The conversion of the Fire of Heaven Mark II to a single-pilot configuration had temporarily eased the pressure. Without that change, the Aerial Knights would already be in the absurd position of having unflown planes and no one to fly them.

Tilly had expanded recruitment channels and increased class sizes. Beyond those measures, she wasn’t certain what else to do.

Fortunately, Roland valued the Aerial Knights and — more importantly — did not dismiss her suggestions. The next intake of students was already being organized and would arrive in Thorn Town within the month.

Concentrated flight training ran until midday. As an Extraordinary, Tilly didn’t need the noon rest that ordinary pilots required to recover. After temporarily handing off her instructor duties, she would often take a plane up herself: testing new ideas that had developed during the morning’s lessons, and simply being in the air, which still felt like the truest form of thinking.

This afternoon, she noticed something different at the warehouses.

Students and ground crew both had abandoned their usual posts. Instead, they clustered toward the warehouse complex as though drawn by gravity. No one was scattered; they were assembling.

A guard reached her quickly with a report.

“Princess Tilly — Neverwinter appears to have sent a new batch of cargo for your confirmation.”

“New cargo?” She didn’t recall any such arrangement. But the distance between here and Neverwinter meant last-minute changes were routine. She didn’t question it.

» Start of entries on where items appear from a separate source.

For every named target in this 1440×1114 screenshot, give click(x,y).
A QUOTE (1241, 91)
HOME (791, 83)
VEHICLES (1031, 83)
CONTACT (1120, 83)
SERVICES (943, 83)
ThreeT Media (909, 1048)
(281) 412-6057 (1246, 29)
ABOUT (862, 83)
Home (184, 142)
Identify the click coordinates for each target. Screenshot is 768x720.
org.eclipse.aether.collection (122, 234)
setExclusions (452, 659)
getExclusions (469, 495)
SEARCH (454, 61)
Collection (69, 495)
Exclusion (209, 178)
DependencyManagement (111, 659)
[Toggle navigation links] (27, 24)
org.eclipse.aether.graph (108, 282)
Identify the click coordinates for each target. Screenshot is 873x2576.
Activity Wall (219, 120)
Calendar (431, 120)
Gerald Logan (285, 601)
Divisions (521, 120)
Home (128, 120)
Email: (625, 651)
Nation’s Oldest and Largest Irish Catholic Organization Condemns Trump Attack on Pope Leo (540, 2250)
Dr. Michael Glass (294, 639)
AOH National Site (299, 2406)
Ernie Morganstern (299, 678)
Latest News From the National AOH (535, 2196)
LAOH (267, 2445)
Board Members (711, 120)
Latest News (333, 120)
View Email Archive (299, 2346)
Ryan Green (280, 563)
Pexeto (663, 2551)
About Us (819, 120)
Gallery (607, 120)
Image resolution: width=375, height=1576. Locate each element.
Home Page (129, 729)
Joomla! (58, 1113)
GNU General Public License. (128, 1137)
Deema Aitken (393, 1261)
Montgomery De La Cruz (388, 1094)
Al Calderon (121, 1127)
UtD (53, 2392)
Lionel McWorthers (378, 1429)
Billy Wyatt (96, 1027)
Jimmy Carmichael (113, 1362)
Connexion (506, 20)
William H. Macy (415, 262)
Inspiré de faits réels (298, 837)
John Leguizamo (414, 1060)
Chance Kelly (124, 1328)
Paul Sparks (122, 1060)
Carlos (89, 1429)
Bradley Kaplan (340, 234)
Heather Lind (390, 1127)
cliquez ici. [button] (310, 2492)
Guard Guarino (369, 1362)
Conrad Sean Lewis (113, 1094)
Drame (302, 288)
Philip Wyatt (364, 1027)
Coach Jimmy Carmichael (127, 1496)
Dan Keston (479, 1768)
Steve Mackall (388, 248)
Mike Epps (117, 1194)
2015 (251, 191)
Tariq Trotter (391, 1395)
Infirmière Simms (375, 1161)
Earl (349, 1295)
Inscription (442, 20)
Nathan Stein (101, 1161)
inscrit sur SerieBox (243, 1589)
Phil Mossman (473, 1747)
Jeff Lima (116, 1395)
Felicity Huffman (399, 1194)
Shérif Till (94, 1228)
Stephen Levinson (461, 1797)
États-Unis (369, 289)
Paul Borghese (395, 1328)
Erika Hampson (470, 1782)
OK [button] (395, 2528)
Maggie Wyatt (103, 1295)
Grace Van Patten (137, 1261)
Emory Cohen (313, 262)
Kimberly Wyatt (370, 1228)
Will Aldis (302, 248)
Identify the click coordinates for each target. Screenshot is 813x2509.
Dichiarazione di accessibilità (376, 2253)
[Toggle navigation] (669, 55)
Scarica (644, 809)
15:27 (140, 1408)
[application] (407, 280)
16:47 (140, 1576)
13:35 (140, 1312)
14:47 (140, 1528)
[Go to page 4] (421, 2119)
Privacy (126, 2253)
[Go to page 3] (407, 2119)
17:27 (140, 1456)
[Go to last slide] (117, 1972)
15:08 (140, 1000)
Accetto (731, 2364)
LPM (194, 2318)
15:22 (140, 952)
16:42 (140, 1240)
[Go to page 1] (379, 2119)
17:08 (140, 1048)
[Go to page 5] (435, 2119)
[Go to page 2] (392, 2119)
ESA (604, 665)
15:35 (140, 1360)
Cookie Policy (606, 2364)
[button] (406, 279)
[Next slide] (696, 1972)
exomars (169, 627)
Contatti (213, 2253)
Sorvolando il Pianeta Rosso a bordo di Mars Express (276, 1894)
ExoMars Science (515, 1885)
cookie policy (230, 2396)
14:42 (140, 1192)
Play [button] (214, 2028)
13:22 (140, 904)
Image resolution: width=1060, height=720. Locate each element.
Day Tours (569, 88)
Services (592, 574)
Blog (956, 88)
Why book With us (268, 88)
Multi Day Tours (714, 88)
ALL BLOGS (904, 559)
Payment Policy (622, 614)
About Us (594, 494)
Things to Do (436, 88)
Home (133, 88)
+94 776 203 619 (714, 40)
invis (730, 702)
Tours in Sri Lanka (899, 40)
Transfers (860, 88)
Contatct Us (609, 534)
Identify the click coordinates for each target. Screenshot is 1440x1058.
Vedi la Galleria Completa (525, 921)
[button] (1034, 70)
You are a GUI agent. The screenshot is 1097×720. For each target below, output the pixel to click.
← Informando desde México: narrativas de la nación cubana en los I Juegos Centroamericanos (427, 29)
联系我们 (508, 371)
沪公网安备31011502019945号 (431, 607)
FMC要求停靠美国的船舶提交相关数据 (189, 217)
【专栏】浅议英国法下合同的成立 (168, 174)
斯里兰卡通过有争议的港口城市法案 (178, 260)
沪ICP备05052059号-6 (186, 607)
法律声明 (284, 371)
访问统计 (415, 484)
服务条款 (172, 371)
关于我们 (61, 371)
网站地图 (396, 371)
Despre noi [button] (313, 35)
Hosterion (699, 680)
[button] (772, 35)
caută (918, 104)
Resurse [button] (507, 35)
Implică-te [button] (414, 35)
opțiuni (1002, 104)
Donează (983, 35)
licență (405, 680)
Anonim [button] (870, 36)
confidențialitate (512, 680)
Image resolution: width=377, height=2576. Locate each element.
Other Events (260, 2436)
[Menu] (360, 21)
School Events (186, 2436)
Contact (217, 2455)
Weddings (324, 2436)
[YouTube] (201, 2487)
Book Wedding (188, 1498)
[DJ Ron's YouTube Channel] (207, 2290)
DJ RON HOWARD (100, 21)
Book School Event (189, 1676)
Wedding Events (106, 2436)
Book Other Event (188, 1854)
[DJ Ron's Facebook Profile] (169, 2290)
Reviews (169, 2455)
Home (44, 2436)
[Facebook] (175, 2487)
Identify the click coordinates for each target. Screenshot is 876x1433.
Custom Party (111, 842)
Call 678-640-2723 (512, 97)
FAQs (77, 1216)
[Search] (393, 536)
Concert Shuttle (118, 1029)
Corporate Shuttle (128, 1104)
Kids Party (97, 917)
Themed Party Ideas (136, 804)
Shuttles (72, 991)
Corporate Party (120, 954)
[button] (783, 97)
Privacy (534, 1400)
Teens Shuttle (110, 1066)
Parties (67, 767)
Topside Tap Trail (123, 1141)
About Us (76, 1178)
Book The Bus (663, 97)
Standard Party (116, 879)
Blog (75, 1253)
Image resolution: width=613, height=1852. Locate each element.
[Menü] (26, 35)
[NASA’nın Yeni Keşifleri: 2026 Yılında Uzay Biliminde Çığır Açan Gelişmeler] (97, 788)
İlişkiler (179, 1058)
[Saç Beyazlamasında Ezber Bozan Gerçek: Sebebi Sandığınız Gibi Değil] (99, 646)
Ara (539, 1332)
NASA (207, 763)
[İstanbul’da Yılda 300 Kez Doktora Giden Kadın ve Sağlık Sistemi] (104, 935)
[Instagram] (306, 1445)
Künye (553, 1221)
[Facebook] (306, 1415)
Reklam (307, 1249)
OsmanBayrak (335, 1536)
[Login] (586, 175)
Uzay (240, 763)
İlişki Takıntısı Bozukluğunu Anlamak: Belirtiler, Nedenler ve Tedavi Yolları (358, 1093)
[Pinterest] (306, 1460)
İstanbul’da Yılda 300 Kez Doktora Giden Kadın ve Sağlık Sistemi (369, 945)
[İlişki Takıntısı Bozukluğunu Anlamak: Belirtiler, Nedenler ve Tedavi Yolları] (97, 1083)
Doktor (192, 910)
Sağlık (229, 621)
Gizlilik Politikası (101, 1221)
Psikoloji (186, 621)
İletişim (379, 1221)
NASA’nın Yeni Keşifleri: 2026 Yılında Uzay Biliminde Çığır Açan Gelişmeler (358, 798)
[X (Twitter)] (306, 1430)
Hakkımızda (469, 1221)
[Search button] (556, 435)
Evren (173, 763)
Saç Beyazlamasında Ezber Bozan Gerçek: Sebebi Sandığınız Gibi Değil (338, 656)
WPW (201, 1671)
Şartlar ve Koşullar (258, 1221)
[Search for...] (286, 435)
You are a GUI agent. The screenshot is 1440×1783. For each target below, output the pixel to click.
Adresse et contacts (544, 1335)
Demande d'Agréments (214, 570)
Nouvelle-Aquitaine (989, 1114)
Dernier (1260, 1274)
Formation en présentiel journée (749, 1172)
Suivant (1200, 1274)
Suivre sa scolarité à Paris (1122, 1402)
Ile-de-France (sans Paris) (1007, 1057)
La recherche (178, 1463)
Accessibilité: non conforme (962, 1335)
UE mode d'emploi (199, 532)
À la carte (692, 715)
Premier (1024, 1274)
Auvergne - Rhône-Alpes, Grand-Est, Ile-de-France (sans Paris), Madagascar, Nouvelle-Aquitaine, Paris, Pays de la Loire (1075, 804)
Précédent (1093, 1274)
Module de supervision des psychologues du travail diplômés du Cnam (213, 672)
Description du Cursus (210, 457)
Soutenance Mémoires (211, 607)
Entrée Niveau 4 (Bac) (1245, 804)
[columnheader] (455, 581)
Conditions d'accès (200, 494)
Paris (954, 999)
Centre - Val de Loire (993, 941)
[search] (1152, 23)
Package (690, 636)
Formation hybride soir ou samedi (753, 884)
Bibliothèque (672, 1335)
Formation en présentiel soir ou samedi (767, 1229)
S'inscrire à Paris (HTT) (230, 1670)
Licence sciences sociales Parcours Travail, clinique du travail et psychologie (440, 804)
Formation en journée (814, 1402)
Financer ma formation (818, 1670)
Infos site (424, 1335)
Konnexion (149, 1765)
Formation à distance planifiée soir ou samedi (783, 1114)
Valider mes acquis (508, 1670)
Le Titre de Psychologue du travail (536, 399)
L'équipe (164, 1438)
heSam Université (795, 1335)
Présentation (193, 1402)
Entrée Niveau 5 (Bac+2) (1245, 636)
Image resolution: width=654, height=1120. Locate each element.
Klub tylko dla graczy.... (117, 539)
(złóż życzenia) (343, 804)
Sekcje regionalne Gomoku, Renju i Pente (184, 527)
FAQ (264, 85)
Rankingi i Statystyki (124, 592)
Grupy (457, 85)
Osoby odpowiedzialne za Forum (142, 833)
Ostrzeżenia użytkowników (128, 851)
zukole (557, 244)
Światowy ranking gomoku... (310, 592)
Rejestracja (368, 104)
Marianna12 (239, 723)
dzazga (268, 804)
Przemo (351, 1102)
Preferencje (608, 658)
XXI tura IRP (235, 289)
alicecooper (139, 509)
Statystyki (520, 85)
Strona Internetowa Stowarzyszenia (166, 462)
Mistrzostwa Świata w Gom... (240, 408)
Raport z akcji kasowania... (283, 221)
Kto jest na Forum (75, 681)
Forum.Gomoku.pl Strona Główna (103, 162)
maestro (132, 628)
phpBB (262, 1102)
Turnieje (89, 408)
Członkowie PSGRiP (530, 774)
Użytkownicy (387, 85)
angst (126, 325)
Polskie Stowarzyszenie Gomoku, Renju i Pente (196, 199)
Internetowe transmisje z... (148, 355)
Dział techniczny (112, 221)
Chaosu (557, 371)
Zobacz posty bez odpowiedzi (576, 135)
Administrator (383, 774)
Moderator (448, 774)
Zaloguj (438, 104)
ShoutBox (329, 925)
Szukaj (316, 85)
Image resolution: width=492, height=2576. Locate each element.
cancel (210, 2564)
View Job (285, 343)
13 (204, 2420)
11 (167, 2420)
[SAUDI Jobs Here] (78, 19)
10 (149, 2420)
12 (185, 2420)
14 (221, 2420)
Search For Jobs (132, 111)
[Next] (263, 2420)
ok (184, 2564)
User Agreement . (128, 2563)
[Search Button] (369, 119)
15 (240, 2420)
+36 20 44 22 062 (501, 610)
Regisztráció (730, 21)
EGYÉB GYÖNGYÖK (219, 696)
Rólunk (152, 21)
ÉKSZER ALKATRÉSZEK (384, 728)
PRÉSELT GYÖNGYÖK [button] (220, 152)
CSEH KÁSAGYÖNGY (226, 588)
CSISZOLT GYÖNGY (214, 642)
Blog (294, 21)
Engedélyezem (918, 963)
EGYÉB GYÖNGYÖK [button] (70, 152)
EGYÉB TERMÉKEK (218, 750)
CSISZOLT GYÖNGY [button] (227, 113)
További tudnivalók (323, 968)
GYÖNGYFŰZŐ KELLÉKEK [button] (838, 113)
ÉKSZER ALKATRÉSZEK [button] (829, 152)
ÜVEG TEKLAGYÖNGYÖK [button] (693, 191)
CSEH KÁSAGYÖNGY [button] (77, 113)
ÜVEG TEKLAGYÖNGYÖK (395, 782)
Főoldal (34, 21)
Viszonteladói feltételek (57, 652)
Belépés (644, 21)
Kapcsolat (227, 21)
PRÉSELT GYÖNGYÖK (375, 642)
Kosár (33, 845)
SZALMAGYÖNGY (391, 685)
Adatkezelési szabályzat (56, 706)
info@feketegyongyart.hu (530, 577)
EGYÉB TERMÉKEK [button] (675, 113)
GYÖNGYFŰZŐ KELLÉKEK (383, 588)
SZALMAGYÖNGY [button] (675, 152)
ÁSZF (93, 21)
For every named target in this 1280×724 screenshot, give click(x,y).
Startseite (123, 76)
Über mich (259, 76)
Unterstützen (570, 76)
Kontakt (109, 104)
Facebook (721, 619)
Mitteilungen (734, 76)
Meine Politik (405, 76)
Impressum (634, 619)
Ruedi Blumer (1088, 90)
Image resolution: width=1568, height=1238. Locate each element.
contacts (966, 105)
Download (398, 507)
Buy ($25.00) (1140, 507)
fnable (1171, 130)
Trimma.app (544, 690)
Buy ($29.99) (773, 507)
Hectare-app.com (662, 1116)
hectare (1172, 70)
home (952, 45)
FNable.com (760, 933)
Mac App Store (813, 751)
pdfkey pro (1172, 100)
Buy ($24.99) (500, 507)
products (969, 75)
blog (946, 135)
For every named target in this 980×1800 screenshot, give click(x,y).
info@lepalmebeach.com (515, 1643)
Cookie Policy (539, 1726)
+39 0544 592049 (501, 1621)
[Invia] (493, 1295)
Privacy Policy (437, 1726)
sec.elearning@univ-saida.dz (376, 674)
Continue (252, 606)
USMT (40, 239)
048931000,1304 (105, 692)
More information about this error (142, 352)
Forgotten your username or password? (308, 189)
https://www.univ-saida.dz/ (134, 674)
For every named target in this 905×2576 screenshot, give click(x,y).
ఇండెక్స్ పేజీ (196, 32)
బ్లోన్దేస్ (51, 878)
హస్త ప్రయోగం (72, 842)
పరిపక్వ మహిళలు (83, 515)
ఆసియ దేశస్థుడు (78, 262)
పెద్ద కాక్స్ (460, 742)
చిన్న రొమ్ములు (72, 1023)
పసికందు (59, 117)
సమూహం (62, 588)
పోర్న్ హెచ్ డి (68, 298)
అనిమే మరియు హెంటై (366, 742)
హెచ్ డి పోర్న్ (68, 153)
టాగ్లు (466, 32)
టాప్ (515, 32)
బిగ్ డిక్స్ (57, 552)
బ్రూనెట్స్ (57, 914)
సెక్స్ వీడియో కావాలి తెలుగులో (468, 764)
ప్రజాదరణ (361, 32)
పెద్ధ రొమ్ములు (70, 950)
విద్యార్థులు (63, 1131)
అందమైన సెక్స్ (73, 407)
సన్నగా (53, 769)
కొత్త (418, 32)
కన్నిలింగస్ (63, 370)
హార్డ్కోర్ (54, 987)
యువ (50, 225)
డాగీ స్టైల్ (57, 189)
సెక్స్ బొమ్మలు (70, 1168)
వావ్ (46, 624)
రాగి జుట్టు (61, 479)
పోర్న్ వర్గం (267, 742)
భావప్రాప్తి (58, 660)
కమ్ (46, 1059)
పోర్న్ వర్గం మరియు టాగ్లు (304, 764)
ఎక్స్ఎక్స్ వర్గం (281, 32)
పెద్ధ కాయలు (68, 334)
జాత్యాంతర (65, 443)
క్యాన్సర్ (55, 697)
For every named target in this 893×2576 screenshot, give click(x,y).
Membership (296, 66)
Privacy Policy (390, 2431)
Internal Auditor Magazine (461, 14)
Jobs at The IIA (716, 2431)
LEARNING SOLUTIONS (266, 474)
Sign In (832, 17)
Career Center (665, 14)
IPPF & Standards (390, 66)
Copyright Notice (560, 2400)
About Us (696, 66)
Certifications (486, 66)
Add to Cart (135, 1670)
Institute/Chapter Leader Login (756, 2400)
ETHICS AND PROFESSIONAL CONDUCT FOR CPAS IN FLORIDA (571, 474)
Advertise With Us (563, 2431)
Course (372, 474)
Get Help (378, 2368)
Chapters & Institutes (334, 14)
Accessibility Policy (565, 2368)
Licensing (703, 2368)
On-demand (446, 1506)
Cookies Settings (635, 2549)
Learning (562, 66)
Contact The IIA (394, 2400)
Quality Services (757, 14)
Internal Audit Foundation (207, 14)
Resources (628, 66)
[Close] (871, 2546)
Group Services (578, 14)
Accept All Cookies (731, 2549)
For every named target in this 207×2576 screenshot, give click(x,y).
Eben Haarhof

At the warehouses, the crowd parted and opened a path as she approached. Before she could see the goods, a voice found her.

“Lady Tilly!”

Molly came bounding through the gap and threw herself into her arms.

Tilly ruffled the girl’s head with resigned affection and looked up. The Magic Servant — swollen to the size of a large blue balloon — was carefully folding itself around the cargo from the transport truck and moving it into the warehouse. The sight of the Servant was usually enough to stop any crowd. But that alone didn’t explain the assembly.

No. That’s not it.

When her eyes finally reached the crates, she understood.

Three of them. Cold metallic surfaces, identical in material to the cases used for Fire of Heaven shipments, but longer and notably more slender. On each side, a pair of scarlet cloud marks spread outward like wings in flight.

The markings carried no obvious practical significance, which was precisely why they were striking.

Tilly’s heart stopped for one beat.

“Any specific requirement on the color of the aircraft? Then how about red?”

“Does it matter?”

“Normally, the party that dominates the sky is painted in that color.”

The ground crew worked with efficient speed. As the bolts came off the first crate and the sealed boards were removed one by one, the crowd’s breath hitched into silence.

An airframe none of them had ever seen before appeared before them.